The 1994 conviction of three disaffected teenagers in West Memphis, Arkansas, for killing a trio of eight-year-old boys raised strong public emotions at the trial, and a lengthy campaign afterwards claimed that hysteria over ‘satanic rituals’, rather than genuine evidence, put the accused behind bars.
Documentary makers Joe Berlinger and Bruce Sinofsky devoted their acclaimed ‘Paradise Lost’ trilogy to exposing what many believed a major miscarriage of justice, inspiring an Internet campaign supported by numerous celebrities including Eddie Vedder, Johnny Depp and director Peter Jackson. After all that exposure, then, is there really any need for this expansive doc covering the 18-year span since the murders?
Those who’ve seen the ‘Paradise Lost’ material will certainly encounter an overlap. But Amy Berg’s film makes a compelling case for itself as a patient, methodical summation of the complex issues involved. Rooted in a precise sense of place, the extensive interview testimony and archive footage build up a troubling fresco of police incompetence, enterprising advocacy for the prisoners and a blinkered judicial system puzzlingly slow to confront escalating doubts.

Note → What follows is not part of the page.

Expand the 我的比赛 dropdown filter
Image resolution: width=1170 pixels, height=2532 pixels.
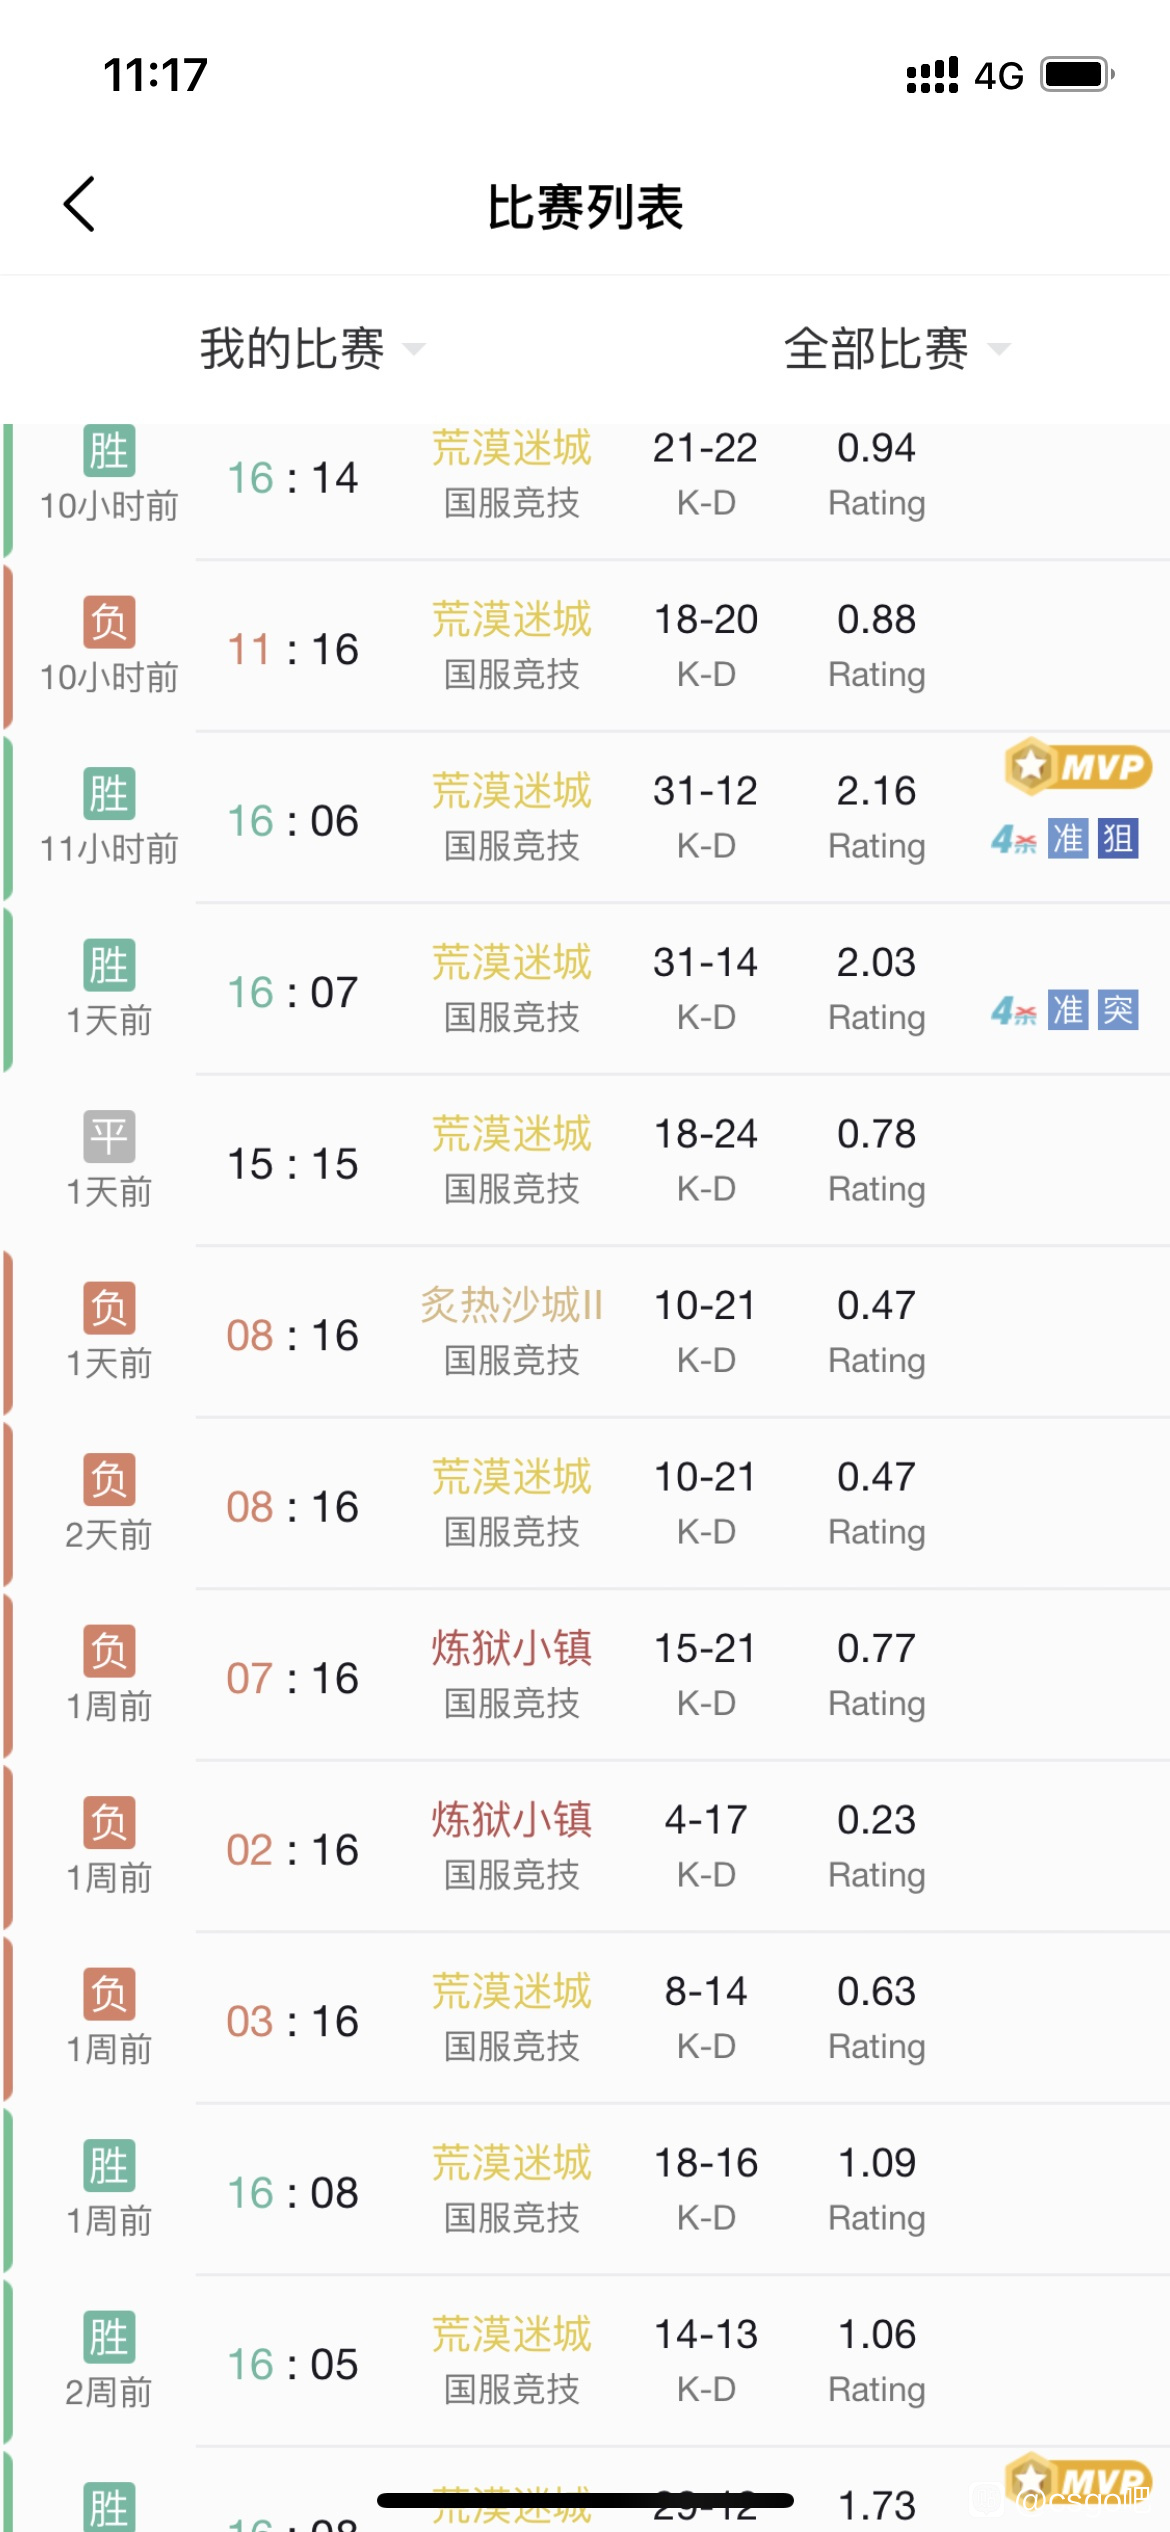[x=312, y=349]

Since the film’s producer, Peter Jackson, was also a significant backer of the private investigation key to generating the appeal process, Berg’s unfettered access creates a riveting sense of new evidence being uncovered before our eyes. There’s justifiable outrage here, but it’s lucid and focused, and if the celeb cameos and emphasis on crowd-funding seem over-insistent at times, it’s a viable point to make – public contributions really did keep the fight for justice alive.